**Task brief**
Every entry, start to finish, should be printed verbatim without pictures.

**Exercise material**
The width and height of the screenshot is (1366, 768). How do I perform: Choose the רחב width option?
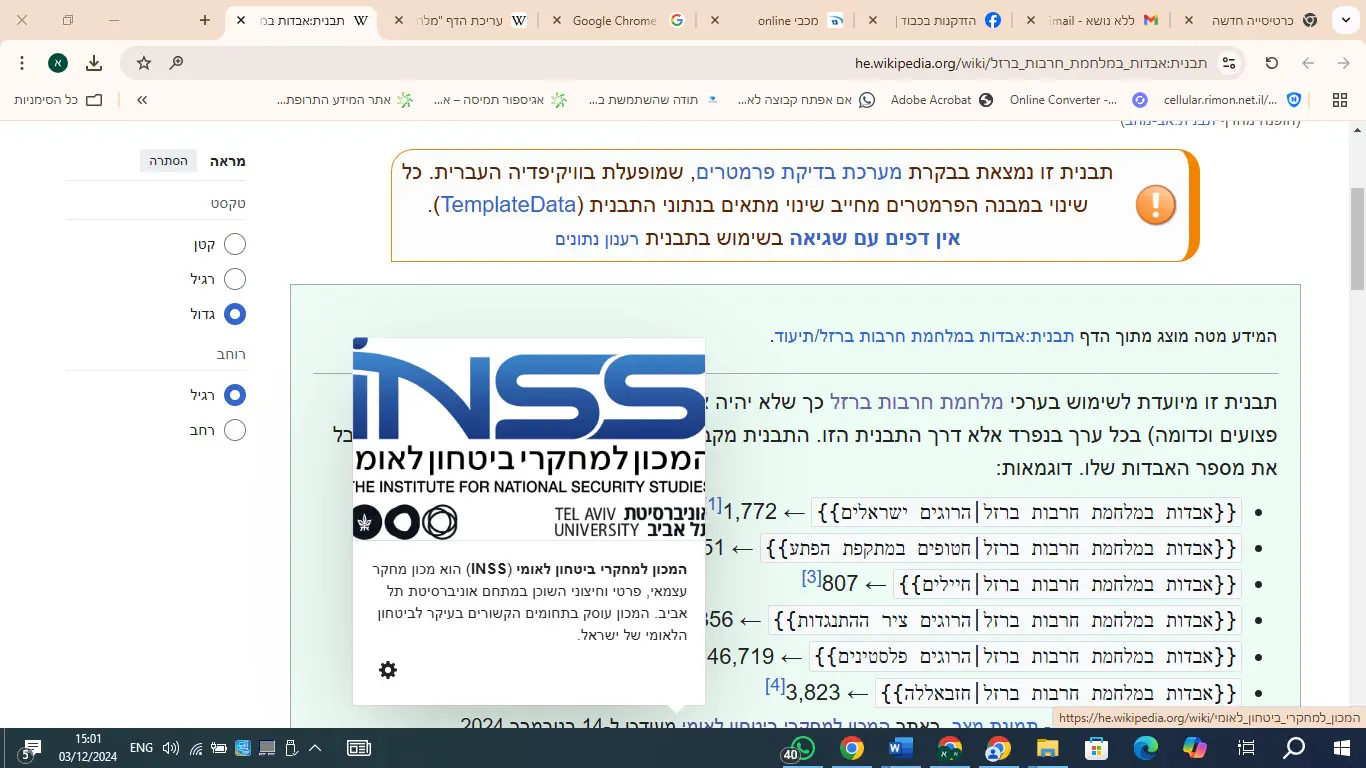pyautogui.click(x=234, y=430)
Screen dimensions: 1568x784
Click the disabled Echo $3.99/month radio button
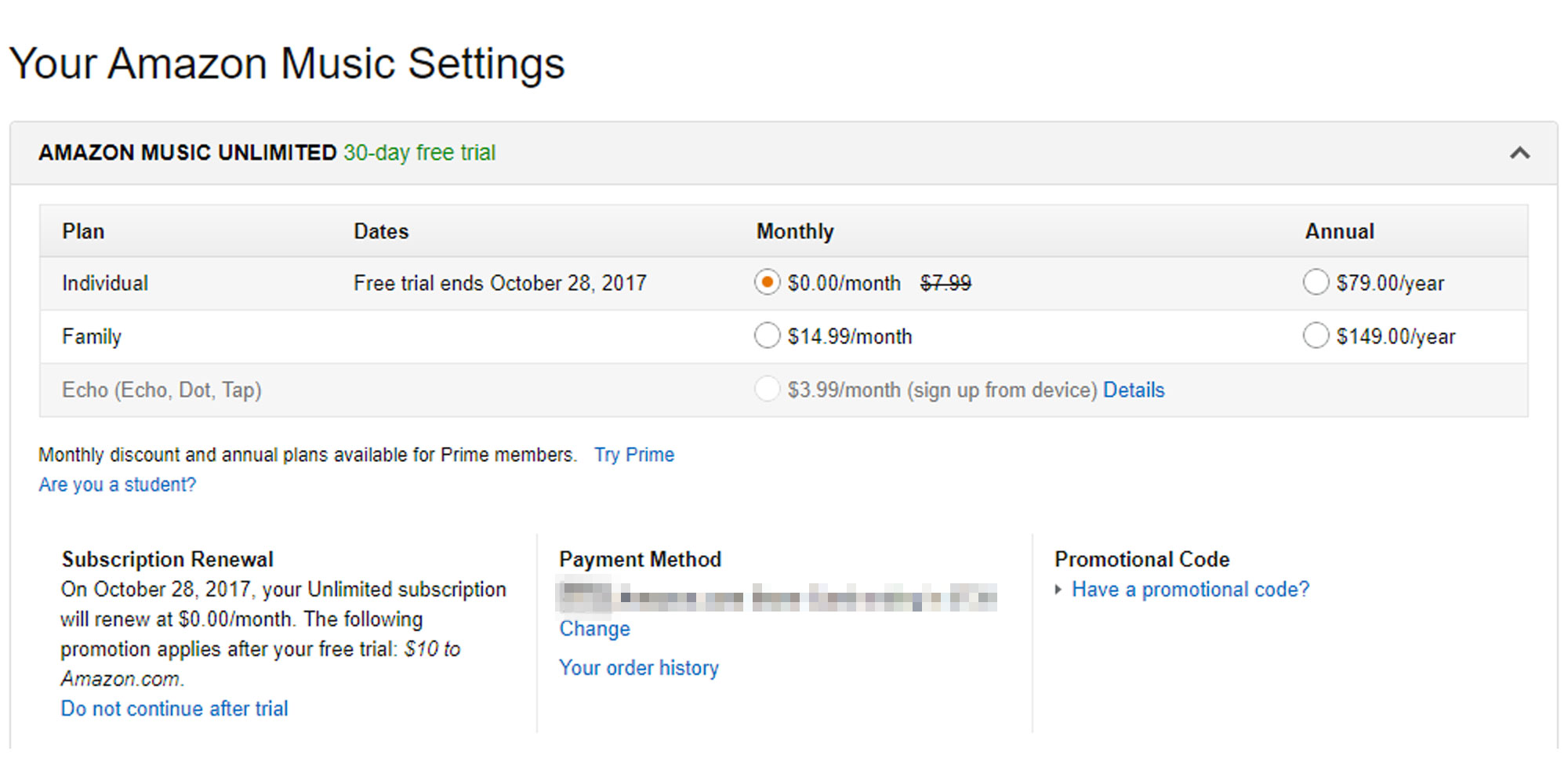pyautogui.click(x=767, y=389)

**Answer to the exercise**
The width and height of the screenshot is (1366, 768). How do I perform: Choose the רחב width option?
pyautogui.click(x=234, y=430)
Screen dimensions: 1568x784
Click the disabled Echo $3.99/month radio button
pyautogui.click(x=767, y=389)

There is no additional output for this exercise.